In Allen v. State, 152 Ga. App. 481, 482 (1) (263 SE2d 259), it is stated that without any requests therefor, either at the time of the admission of such evidence or in the general charge, it was not error for the court to fail to charge the jury that the purpose for which this evidence was allowed was merely to show a scheme or plan on the part of the accused to commit the crime for which he was being tried, citing Haden v. State, 176 Ga. 304, 310 (7b) (168 SE 272); Cochran v. State, 144 Ga. App. 820, 821 (2) (242 SE2d 735). Nevertheless, the evidence here was not necessarily introduced only for a limited purpose but to fully prove the circumstances of the fires charged in the indictment and involved the conspiracy by and between the accomplices and the defendant to establish the common design to act together for the accomplishment of the unlawful purposes in this instance, which was a concert of action. Accordingly, the trial court did not err in failing to give the limited purpose instruction with reference to the additional instances of arson not charged in these indictments. See Greene v. State, 155 Ga. App. 222, 224-225 (2) (270 SE2d 386), citing Montgomery v. State, 128 Ga. App. 116, 117 (3) (195 SE2d 784). Whether or not this was ever considered and discussed again by the court and counsel as to the intentions of the court to give or not give this written request we find no reversible error here.
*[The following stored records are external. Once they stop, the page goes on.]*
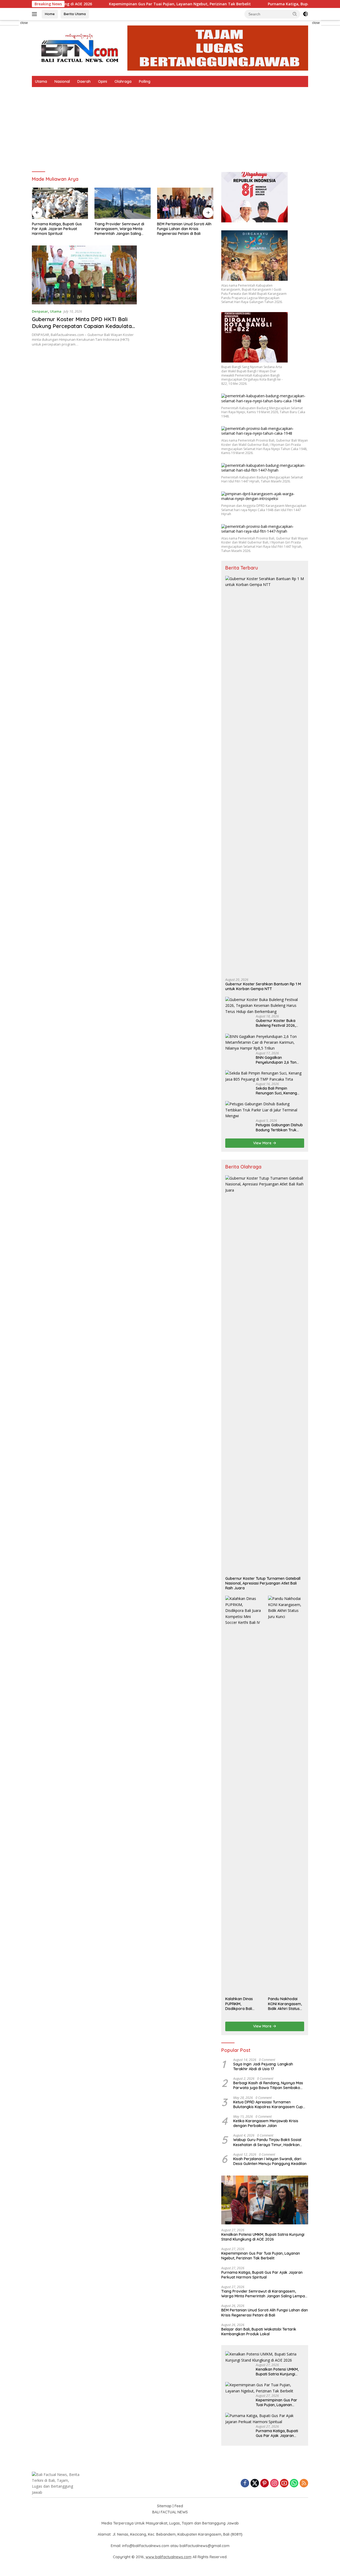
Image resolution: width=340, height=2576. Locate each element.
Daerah (84, 81)
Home (50, 14)
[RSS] (304, 2483)
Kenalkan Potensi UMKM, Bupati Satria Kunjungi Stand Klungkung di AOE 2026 (262, 2237)
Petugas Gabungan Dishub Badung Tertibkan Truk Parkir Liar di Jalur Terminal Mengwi (279, 1127)
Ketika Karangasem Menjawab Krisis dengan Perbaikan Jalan (265, 2123)
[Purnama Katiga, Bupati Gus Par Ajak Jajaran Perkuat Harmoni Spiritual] (60, 203)
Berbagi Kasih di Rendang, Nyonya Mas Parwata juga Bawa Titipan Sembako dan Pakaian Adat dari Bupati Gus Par (268, 2085)
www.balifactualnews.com (169, 2557)
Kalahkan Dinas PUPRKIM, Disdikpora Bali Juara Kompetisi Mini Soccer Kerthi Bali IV (240, 2003)
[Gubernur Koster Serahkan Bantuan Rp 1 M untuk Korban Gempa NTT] (264, 775)
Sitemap (164, 2506)
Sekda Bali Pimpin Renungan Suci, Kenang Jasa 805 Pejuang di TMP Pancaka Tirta (278, 1090)
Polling (144, 81)
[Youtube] (284, 2483)
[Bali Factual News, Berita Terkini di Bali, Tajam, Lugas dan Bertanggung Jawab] (170, 47)
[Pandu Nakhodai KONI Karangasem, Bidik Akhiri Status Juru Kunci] (286, 1795)
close (24, 23)
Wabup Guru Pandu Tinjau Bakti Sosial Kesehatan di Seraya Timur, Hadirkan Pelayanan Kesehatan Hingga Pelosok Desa (267, 2142)
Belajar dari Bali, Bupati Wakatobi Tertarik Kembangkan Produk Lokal (258, 2331)
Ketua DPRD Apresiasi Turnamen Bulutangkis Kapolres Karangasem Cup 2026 (268, 2104)
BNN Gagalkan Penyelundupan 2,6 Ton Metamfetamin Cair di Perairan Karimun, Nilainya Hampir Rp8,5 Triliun (279, 1060)
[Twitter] (254, 2483)
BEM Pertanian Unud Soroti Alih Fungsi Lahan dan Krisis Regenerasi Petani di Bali (184, 229)
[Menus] (35, 14)
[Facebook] (245, 2483)
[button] (295, 14)
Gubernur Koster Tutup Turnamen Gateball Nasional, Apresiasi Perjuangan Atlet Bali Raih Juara (262, 1583)
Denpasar (40, 311)
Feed (179, 2506)
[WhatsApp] (294, 2483)
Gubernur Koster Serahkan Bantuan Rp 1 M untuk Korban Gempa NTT (263, 986)
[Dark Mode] (305, 14)
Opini (102, 81)
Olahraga (122, 81)
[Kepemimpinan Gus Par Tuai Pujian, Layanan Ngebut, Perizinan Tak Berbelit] (264, 2388)
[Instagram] (274, 2483)
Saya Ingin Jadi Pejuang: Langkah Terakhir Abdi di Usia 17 (263, 2066)
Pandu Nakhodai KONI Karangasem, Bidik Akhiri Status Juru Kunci (285, 2003)
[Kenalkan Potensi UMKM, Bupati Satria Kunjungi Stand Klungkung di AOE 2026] (264, 2200)
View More (263, 1143)
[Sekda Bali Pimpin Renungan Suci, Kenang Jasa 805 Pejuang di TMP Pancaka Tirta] (264, 1076)
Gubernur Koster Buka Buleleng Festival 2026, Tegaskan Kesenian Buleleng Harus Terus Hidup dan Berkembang (280, 1023)
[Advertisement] (170, 127)
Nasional (62, 81)
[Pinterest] (264, 2483)
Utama (41, 81)
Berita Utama (75, 14)
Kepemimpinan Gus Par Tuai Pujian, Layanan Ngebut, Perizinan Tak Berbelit (125, 4)
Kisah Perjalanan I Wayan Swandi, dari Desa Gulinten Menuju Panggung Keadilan (270, 2161)
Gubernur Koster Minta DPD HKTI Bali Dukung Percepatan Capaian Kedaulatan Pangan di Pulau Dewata (83, 326)
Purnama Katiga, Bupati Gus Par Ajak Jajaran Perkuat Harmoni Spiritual (57, 229)
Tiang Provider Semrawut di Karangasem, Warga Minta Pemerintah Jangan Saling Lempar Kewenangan (119, 229)
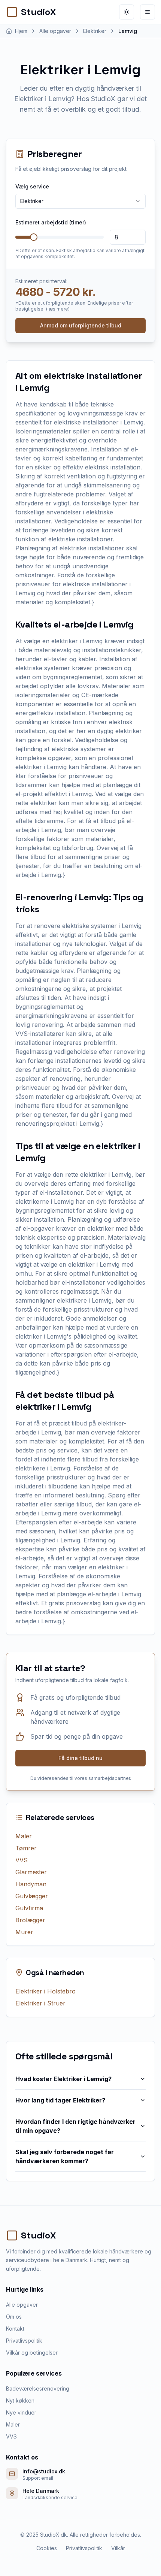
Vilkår (118, 2548)
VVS (21, 1860)
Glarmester (31, 1872)
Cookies (46, 2548)
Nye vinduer (21, 2412)
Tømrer (26, 1848)
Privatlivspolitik (24, 2340)
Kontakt (15, 2328)
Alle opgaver (22, 2304)
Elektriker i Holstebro (45, 1991)
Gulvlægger (31, 1896)
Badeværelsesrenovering (37, 2388)
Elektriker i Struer (40, 2003)
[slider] (33, 237)
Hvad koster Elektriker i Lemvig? (63, 2079)
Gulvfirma (29, 1908)
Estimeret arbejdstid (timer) (50, 222)
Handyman (30, 1884)
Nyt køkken (20, 2400)
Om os (14, 2316)
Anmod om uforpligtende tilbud (80, 325)
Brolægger (30, 1920)
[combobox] (80, 201)
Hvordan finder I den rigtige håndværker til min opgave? (75, 2126)
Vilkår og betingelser (32, 2352)
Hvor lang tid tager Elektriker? (60, 2100)
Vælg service (32, 186)
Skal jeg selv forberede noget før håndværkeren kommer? (64, 2156)
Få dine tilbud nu (80, 1758)
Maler (23, 1836)
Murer (24, 1932)
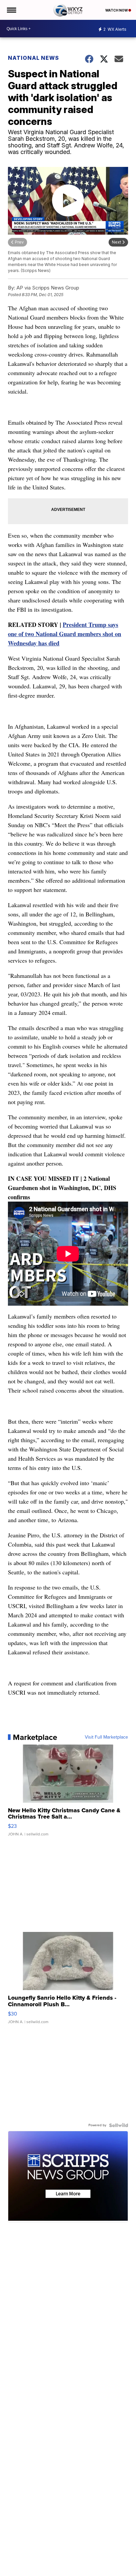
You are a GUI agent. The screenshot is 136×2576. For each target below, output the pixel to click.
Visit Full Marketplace (106, 1737)
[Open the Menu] (11, 10)
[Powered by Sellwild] (118, 2125)
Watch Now (116, 10)
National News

6. The trial court fully instructed the jury on the law concerning accomplices and credibility of witnesses. Counsel now insists that the court should have charged that such testimony of the accomplice be viewed with suspicion and caution, but no written request was made for such a charge. In Ladson v. State, 248 Ga. 470, 476-477 (9) (285 SE2d 508), the Supreme Court has called attention to the difference between the "plain error" rule of the federal courts (Federal Rules of Criminal Procedure) and our rules with reference to testimony by an accomplice in that all that the Georgia law requires is a charge on the weight and credibility to be given to the testimony of any witnesses and that a defendant may not be convicted on the uncorroborated testimony of an accomplice. We find no error here in the court's failure to instruct further that such testimony should be viewed with suspicion and caution. Under Georgia law the charge as given fully covered the subject matter.
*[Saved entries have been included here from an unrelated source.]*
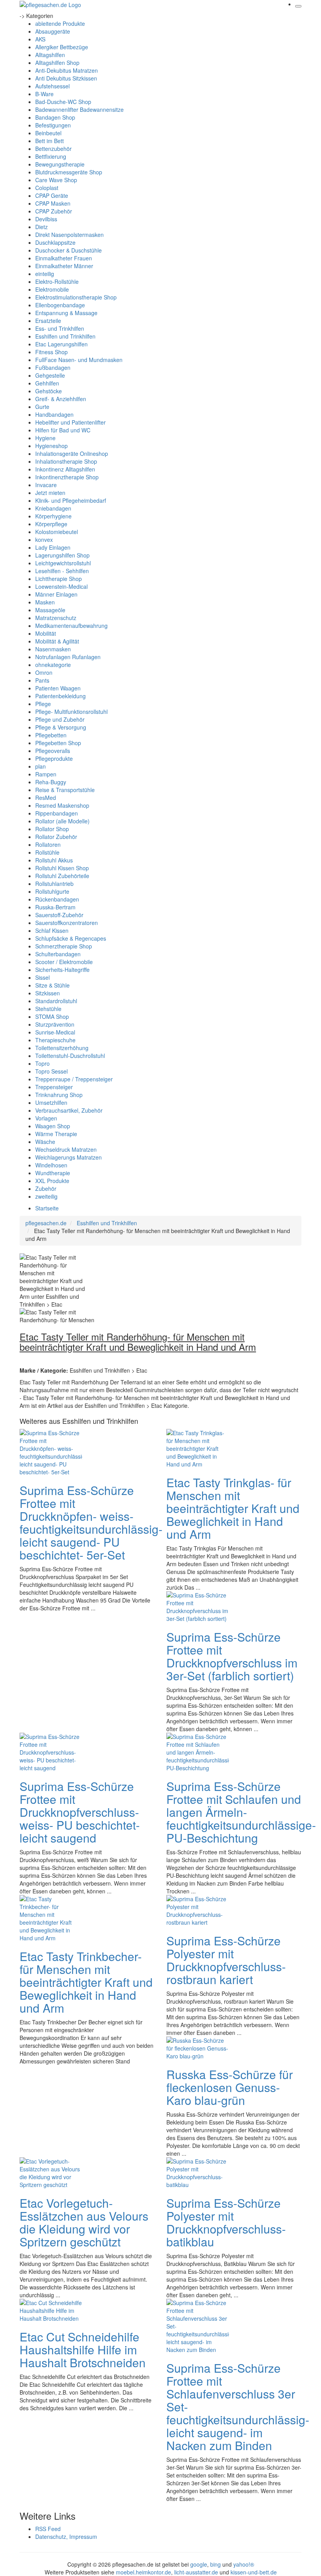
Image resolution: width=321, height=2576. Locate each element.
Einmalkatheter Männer (64, 266)
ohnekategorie (53, 665)
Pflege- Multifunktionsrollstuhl (71, 711)
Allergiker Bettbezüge (61, 47)
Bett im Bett (49, 141)
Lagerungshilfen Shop (62, 555)
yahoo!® (243, 2564)
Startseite (47, 1208)
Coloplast (46, 188)
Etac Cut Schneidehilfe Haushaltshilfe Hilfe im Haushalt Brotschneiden (83, 2349)
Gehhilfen (47, 383)
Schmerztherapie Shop (63, 946)
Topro (42, 1063)
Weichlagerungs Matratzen (68, 1157)
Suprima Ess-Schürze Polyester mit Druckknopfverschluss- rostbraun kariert (226, 1960)
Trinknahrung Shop (59, 1095)
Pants (42, 680)
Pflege (43, 704)
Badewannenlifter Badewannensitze (79, 109)
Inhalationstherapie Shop (66, 461)
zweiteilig (46, 1196)
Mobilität (45, 633)
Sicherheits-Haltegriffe (62, 969)
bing (215, 2564)
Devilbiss (46, 219)
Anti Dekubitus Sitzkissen (66, 78)
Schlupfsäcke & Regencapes (70, 938)
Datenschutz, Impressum (66, 2536)
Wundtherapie (52, 1173)
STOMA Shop (52, 1016)
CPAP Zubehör (53, 211)
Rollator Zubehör (56, 837)
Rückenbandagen (57, 899)
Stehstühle (48, 1009)
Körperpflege (51, 524)
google (198, 2564)
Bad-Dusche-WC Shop (63, 102)
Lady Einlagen (52, 547)
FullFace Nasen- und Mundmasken (79, 360)
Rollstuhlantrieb (54, 883)
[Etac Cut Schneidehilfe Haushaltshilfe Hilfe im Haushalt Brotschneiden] (51, 2310)
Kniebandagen (53, 508)
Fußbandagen (52, 367)
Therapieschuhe (55, 1040)
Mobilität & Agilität (57, 641)
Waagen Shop (52, 1126)
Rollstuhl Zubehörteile (62, 876)
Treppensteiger (54, 1087)
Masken (45, 602)
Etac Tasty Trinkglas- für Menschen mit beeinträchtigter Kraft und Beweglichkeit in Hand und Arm (232, 1508)
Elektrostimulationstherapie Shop (76, 297)
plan (40, 766)
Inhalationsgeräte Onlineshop (71, 453)
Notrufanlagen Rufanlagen (68, 657)
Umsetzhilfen (51, 1102)
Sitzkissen (47, 993)
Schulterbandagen (58, 954)
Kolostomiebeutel (56, 532)
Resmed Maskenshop (62, 805)
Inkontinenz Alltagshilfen (65, 469)
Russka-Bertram (55, 907)
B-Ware (44, 94)
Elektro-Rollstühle (57, 281)
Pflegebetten (51, 735)
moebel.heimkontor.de (143, 2572)
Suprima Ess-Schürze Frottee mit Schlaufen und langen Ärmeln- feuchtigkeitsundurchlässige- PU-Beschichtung (241, 1812)
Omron (43, 672)
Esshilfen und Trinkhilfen (65, 336)
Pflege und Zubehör (60, 719)
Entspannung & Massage (66, 313)
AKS (40, 39)
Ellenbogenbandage (60, 305)
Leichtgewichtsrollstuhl (63, 563)
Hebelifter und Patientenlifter (70, 422)
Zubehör (45, 1188)
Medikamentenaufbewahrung (71, 625)
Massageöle (50, 610)
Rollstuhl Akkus (54, 860)
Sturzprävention (54, 1024)
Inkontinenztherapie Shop (67, 477)
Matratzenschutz (55, 618)
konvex (44, 539)
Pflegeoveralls (52, 751)
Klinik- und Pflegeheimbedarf (70, 500)
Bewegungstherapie (60, 164)
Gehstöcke (48, 391)
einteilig (44, 274)
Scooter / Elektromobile (64, 962)
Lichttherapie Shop (58, 579)
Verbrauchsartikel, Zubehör (69, 1110)
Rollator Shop (52, 829)
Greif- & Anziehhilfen (60, 399)
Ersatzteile (48, 320)
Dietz (41, 227)
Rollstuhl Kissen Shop (62, 868)
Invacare (46, 485)
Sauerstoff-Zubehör (59, 915)
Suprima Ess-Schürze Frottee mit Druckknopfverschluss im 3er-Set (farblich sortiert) (232, 1656)
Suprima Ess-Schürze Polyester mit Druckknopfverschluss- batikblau (226, 2222)
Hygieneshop (51, 446)
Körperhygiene (53, 516)
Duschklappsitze (55, 242)
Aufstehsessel (52, 86)
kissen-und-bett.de (254, 2572)
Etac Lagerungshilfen (61, 344)
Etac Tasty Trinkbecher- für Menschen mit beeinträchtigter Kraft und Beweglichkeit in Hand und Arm (86, 1982)
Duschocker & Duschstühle (68, 250)
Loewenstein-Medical (61, 586)
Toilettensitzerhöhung (61, 1048)
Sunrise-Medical (55, 1032)
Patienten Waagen (58, 688)
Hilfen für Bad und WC (62, 430)
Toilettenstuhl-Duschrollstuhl (70, 1055)
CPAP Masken (52, 203)
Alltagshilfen (50, 55)
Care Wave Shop (56, 180)
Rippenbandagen (56, 813)
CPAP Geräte (51, 195)
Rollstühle (47, 852)
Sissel (42, 977)
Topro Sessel (51, 1071)
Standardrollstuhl (56, 1001)
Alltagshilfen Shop (57, 62)
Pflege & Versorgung (60, 727)
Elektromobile (52, 289)
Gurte (42, 407)
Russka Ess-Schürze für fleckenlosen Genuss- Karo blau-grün (229, 2087)
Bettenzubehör (53, 148)
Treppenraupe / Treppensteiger (74, 1079)
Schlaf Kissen (52, 930)
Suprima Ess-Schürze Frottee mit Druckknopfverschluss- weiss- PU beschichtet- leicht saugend (80, 1812)
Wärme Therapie (56, 1134)
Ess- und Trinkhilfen (59, 328)
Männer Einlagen (56, 594)
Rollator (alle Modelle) (62, 821)
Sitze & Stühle (52, 985)
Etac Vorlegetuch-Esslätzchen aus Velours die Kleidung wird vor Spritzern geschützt (84, 2222)
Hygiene (45, 438)
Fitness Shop (51, 352)
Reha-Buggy (50, 782)
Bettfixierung (50, 156)
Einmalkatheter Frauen (63, 258)
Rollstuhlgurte (52, 891)
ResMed (45, 797)
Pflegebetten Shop (58, 743)
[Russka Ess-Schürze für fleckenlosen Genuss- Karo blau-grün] (197, 2047)
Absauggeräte (52, 31)
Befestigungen (53, 125)
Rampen (45, 774)
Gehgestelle (50, 375)
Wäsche (45, 1141)
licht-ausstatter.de (196, 2572)
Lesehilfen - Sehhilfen (62, 571)
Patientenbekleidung (60, 696)
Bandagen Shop (55, 117)
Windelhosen (51, 1165)
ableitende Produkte (60, 23)
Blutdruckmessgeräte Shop (68, 172)
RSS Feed (48, 2529)
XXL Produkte (52, 1181)
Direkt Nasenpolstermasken (69, 234)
7. The remaining enumeration we consider here is that the trial court erred in failing to charge regarding incriminating admissions. Again, in the written request to charge the defendant requested that the court instruct the jury that an incriminating admission is indirect or circumstantial evidence which must exclude every reasonable hypothesis save that of guilt of the accused, whereas a confession is direct evidence, citing Kinard v. State, 19 Ga. App. 624, 625 (91 SE 941). However, this charge was given by the court almost verbatim as requested, and we find no merit in this complaint.
Richard W. Littlefield, Jr., Paul W. Calhoun, Jr., Howard C. Kaufold, Jr., for appellant.